If you are running the processing of a table inside AWS Lambda, then you are limited by how many rows can be processed within the Lambda’s time limit (at time-of-writing, maximum 15min).
Based on experience and some napkin math, with the same data that would allow 1000 rows to be processed inside a single AWS Lambda instance, this method allows 10 MILLION rows to be processed.
Rather than converting the table to SQS or other options, the fastest way is to upload the table to S3, and then invoke multiple Lambda sub-invocations, each of which can be sent a byte-range of the data in the S3 CSV file for which to process.
Using this method requires some setup. You have three tasks:
Define the function to process rows, the first argument, must take your table’s data (though only a subset of rows will be passed) (e.g. def task_for_distribution(table, **kwargs):)
Where you would have run task_for_distribution(my_table, **kwargs) instead call `distribute_task(my_table, task_for_distribution, func_kwargs=kwargs) (either setting env var S3_TEMP_BUCKET or passing a bucket= parameter)
Setup your Lambda handler to include
parsons.aws.event_command()(or run and deploy your lambda with Zappa)
To test locally, include the argument storage=”local” which will test the distribute_task function, but run the task sequentially and in local memory.
A minimalistic example Lambda handler might look something like this:
from parsons.aws import event_command, distribute_task def process_table(table, foo, bar=None): for row in table: do_sloooooow_thing(row, foo, bar) def handler(event, context): ## ADD THESE TWO LINES TO TOP OF HANDLER: if event_command(event, context): return table = FakeDatasource.load_to_table(username='123', password='abc') # table is so big that running # process_table(table, foo=789, bar='baz') would timeout # so instead we: distribute_task(table, process_table, bucket='my-temp-s3-bucket', func_kwargs={'foo': 789, 'bar': 'baz'})
- Args:
- table: Parsons Table
Table of data you wish to distribute processing across Lambda invocations of func_to_run argument.
- func_to_run: function
The function you want to run whose first argument will be a subset of table
- bucket: str
The bucket name to use for s3 upload to process the whole table Not required if you set environment variable
S3_TEMP_BUCKET- func_kwargs: dict
If the function has other arguments to pass along with table then provide them as a dict here. They must all be JSON-able.
- func_class: class
If the function is a classmethod or function on a class, then pass the pure class here. E.g. If you passed ActionKit.bulk_upload_table, then you would pass ActionKit here.
- func_class_kwargs: dict
If it is a class function, and the class must be instantiated, then pass the kwargs to instantiate the class here. E.g. If you passed ActionKit.bulk_upload_table as the function, then you would pass {‘domain’: …, ‘username’: … etc} here. This must all be JSON-able data.
- catch: bool
Lambda will retry running an event three times if there’s an exception – if you want to prevent this, set catch=True and then it will catch any errors and stop retries. The error will be in CloudWatch logs with string “Distribute Error” This might be important if row-actions are not idempotent and your own function might fail causing repeats.
- group_count: int
Set this to how many rows to process with each Lambda invocation (Default: 100)
- storage: str
Debugging option: Defaults to “s3”. To test distribution locally without s3, set to “local”.
- Returns:
Debug information – do not rely on the output, as it will change depending on how this method is invoked.
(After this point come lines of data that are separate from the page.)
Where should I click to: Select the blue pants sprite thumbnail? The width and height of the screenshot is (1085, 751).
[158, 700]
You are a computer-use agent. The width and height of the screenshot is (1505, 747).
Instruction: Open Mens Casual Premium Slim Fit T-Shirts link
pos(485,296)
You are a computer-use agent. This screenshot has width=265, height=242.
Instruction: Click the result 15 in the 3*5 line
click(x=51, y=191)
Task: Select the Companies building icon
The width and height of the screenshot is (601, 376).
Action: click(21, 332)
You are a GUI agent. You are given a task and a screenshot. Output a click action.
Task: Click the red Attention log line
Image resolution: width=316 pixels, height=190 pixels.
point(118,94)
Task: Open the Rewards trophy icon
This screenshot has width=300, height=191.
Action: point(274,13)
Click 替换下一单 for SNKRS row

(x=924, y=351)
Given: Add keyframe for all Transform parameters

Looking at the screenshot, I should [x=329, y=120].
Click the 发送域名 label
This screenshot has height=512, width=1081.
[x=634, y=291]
- parsons.aws.event_command(event, context)[source]¶
Minimal shim to add to the top lambda handler function to enable distributed tasks In your lambda handler:
from parsons.aws import event_command def handler(event, context): ## ADD THESE TWO LINES TO TOP OF HANDLER: if event_command(event, context): return
The rest of this library is compatible with zappa.async library. If you have deployed your app with Zappa <https://github.com/Miserlou/Zappa>, then you do NOT need to add this shim.